Sounds good right? Well, the day before the race I get another call and now our girl has the flu and probably won't make it. That's 3 for 3 on team mates now, but once again we got lucky and Marks teammate is able to fill in with less than 24 hours notice. So much for advanced planning.

So, with the issues of assembling a team behind us, we set out to see what damage the course would inflict on us. The course opened with a short bushwack to our bikes, where we picked them up and rode some great single track in the Hoosier national forest. By the end of the first section, we had about a minute lead on EMS. We later found out that they had been having bike issues, as usually they are very strong riders. Next up was a unique orienteering section, in which we were told that we could get in any order, but to throw in a twist, we could skip a single point. This was difficult to do on the fly, as we didn't have a long time to figure out any strategy. In the end, we chose a roughly CCW route, skipping one point early on. I don't know that our route was optimal, but it was good enough to be one of the faster times through the course.

Completing the rogain, we made our way to the paddle portion of the race. Now this was not any ordinary paddle by any means. The water level was was about 14 feet over normal, and the reservoir was backed up miles and miles. This meant the paddle wasn't on a river, but on a flood plain, floating through the forest and the trees, literally! We were lucky enough to make it through the section before dark, but many teams didn't, and several were forced to the bank to made camp for the night.

With a quick transition to the last trek section, we made our way and finally got onto our bikes for a 20 mile ride to the finish. We had going back and forth with GOALS for 3rd place at this point, knowing there was little chance of riding down EMS or Alpine Shop. As we made our way onto the first section of single track I heard a little yell but didn't think much of it. After proceeding down the trail a little further I finally realized that there was no one behind me. Turning around I quickly found the reason. That little yell was because of a fall, and that fall turned out to be a race ender. Somehow the rear derailleur had gotten forced into the wheel, which by some stroke of unfortunate luck resulted in the in the rear skewer breaking. I'd never seen that, and couldn't think of a fix. We decided to throw in the towel then and there.

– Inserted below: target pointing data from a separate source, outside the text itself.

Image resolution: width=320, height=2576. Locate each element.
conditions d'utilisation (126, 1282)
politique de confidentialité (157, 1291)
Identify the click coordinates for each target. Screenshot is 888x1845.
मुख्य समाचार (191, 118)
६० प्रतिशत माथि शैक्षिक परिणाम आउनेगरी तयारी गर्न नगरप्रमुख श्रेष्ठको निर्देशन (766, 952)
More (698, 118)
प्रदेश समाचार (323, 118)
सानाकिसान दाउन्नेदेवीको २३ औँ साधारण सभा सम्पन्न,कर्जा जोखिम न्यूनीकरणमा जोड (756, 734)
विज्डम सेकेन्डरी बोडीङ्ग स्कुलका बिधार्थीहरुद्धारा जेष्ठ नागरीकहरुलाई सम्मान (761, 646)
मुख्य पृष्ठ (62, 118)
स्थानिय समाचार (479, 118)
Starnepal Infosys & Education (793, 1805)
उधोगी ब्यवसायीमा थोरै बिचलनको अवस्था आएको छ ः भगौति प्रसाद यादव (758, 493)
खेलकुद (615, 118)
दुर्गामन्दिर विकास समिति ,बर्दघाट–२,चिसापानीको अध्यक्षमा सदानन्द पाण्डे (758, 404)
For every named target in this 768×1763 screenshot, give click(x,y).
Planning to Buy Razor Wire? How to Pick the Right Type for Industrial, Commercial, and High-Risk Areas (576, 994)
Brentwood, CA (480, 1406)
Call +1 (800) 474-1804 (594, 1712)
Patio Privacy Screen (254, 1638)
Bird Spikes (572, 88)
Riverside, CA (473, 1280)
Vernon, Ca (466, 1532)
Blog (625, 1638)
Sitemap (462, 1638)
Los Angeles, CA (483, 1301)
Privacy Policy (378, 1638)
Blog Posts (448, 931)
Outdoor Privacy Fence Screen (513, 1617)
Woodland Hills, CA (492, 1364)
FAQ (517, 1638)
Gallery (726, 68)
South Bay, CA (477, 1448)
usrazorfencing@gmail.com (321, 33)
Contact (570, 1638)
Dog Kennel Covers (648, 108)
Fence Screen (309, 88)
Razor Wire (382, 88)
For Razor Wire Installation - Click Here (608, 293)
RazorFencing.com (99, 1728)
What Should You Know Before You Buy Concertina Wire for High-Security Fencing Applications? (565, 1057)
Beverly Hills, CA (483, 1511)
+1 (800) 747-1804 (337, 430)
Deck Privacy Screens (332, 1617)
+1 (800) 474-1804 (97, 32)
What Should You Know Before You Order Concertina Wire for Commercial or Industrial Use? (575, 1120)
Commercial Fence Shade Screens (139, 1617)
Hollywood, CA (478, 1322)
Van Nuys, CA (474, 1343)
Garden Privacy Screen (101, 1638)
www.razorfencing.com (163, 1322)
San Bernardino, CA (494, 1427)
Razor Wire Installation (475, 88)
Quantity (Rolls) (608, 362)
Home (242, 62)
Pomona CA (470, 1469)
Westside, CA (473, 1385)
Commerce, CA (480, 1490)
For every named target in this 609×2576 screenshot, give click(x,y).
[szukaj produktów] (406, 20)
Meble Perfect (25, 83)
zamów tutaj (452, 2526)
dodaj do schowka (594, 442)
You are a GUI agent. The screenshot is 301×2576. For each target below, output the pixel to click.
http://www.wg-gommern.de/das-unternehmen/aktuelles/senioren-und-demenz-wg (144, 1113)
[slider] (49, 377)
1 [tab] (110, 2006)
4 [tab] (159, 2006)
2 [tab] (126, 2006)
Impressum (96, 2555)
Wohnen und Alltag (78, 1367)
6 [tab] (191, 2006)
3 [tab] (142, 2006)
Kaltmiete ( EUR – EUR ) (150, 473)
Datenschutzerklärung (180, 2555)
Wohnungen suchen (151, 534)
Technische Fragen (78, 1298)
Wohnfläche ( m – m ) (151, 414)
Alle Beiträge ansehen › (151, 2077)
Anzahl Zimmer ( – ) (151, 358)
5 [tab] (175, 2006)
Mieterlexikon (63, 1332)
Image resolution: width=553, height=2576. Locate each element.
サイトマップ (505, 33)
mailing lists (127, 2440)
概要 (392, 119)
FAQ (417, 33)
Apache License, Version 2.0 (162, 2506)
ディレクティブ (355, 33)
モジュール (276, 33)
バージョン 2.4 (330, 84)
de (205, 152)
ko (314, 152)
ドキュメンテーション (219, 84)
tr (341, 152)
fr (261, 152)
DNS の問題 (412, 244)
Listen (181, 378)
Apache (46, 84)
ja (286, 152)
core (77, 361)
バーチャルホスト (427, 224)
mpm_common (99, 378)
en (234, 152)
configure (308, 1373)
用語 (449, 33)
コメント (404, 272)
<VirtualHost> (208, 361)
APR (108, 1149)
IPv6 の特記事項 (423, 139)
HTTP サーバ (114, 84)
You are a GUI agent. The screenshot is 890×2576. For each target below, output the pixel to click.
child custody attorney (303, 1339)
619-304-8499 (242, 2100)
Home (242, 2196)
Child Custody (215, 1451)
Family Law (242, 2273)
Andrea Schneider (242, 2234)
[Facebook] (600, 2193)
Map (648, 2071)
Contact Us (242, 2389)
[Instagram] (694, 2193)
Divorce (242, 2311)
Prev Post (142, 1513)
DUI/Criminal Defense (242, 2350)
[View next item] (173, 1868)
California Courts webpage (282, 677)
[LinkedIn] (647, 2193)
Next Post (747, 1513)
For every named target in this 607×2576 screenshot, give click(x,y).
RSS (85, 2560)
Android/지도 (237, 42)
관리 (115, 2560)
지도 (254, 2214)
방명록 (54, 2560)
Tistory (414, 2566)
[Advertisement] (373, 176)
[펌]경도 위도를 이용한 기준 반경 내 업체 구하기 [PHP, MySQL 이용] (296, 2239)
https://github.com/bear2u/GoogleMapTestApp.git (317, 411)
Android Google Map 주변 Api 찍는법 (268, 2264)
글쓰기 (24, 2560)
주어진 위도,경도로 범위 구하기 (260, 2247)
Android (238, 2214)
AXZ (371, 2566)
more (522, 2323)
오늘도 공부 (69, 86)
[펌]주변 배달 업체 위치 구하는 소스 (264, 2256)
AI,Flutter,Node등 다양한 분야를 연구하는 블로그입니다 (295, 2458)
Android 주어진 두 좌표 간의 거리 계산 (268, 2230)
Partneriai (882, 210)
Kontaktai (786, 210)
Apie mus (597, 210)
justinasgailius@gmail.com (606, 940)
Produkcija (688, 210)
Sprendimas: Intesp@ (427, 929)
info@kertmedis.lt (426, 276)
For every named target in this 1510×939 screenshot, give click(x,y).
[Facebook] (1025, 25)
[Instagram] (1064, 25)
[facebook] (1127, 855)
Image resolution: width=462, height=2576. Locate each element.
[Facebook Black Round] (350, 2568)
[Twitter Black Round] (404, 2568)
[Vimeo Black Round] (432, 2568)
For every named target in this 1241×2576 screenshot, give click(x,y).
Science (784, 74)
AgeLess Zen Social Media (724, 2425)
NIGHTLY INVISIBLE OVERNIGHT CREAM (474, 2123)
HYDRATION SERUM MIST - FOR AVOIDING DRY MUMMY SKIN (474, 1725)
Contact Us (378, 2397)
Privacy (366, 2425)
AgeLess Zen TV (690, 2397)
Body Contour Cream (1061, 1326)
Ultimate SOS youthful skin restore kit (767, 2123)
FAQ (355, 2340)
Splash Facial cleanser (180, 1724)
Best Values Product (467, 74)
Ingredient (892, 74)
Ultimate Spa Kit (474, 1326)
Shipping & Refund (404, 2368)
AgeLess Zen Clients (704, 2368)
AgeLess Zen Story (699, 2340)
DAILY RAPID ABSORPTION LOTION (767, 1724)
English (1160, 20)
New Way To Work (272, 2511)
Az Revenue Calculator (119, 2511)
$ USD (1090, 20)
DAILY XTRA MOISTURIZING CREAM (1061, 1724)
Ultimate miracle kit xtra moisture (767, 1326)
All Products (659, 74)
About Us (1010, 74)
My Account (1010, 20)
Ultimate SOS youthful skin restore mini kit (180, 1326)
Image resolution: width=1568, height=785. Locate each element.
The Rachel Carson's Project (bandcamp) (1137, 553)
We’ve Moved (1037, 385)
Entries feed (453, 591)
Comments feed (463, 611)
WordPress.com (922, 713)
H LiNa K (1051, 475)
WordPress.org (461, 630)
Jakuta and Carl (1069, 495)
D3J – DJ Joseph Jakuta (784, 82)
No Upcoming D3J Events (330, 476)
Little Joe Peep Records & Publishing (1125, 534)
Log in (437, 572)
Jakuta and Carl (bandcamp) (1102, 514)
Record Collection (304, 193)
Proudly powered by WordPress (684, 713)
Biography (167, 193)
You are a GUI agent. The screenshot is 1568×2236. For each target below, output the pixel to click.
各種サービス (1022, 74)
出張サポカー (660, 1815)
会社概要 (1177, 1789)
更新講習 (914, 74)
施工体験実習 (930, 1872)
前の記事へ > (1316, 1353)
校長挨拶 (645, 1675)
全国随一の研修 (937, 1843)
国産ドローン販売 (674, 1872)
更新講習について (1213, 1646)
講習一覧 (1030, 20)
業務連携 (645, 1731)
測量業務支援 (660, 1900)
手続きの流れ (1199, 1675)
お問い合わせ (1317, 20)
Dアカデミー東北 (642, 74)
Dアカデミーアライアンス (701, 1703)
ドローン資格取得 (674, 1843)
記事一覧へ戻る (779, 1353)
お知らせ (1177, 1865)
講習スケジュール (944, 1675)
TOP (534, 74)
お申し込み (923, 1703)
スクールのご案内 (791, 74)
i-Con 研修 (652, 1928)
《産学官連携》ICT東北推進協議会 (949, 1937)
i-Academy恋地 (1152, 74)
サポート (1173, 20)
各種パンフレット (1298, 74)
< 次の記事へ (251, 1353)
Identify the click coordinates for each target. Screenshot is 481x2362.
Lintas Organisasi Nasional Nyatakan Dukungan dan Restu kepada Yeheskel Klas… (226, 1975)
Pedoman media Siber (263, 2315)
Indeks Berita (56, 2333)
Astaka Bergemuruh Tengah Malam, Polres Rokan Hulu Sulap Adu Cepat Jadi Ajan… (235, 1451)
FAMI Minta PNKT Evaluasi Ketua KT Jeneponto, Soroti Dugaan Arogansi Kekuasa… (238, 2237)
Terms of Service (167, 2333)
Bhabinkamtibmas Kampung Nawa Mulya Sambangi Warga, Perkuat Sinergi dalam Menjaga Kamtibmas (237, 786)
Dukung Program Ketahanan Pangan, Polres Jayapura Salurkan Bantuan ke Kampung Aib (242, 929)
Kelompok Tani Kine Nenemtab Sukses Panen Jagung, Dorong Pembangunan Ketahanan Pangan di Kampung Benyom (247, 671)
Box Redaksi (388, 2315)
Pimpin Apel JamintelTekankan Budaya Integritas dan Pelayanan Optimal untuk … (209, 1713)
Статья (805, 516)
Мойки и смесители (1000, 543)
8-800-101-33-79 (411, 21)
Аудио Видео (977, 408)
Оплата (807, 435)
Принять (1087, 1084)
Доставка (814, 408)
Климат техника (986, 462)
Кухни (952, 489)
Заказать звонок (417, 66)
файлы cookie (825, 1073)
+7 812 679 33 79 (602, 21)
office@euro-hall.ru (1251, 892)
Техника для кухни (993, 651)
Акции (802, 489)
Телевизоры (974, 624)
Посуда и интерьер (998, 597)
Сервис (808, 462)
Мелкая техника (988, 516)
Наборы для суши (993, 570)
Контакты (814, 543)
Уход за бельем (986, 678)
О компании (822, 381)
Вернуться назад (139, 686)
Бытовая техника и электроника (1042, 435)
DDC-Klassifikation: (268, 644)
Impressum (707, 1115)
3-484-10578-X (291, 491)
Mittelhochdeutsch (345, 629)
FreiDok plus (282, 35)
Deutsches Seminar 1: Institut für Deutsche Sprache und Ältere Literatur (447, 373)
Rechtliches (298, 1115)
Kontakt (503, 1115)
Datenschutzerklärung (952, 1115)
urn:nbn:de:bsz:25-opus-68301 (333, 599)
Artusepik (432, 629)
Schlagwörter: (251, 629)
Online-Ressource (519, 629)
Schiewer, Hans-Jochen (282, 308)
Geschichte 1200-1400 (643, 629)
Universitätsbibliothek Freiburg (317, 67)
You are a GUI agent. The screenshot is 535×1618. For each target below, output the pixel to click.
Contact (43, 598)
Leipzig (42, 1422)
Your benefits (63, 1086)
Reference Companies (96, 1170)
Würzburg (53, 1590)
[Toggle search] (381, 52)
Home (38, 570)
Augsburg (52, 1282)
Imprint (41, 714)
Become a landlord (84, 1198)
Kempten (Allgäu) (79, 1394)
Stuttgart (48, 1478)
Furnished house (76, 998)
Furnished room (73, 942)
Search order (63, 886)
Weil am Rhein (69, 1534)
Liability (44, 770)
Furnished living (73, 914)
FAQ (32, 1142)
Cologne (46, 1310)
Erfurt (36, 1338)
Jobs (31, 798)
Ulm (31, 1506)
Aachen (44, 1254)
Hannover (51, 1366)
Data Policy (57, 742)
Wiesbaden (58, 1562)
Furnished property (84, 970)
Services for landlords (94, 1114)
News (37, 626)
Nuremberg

It turned out to be a little disappointing result, but I am glad that we went. The Planet Adventure race was an excellent event, well run, and in a beautiful part of the country. It'll certainly be on my list to hit up next year.

A Wife's Perspective: Stepping in to Make a Difference
posted Friday, April 11, 2008 by Team Checkpoint Zero @ 11:36 AM - 0 comments

This year, Henry and I decided to do more than simply support the team and volunteer at checkpoints while Paul is having fun in the woods. Henry, 7, wanted to have something of his own to do, something worthwhile, something to help people. So with a little research and a little direction from Jessica Koelsch of WeCeFAR, we found the Nike Reuse a Shoe Program. Nike accepts old athletic shoes at any of their retail stores. The shoes are sorted and recycled and used for playground, and court surfaces. Not only are the shoes being put to good use, but they are not filling up a landfill.

This has worked out well for us. When Paul signs up to do a race, we contact the RD and ask permission to collect shoes at registration and then simply find a Nike store near the race course to drop off the shoes. So far we have collected 35 pair at Swamp Stomp and 43 pair at CPO race. We will be in Blue Ridge this weekend. So look for Henry's homemade Nike ReUse a Shoe sign and bring us your old, tired worn out shoes.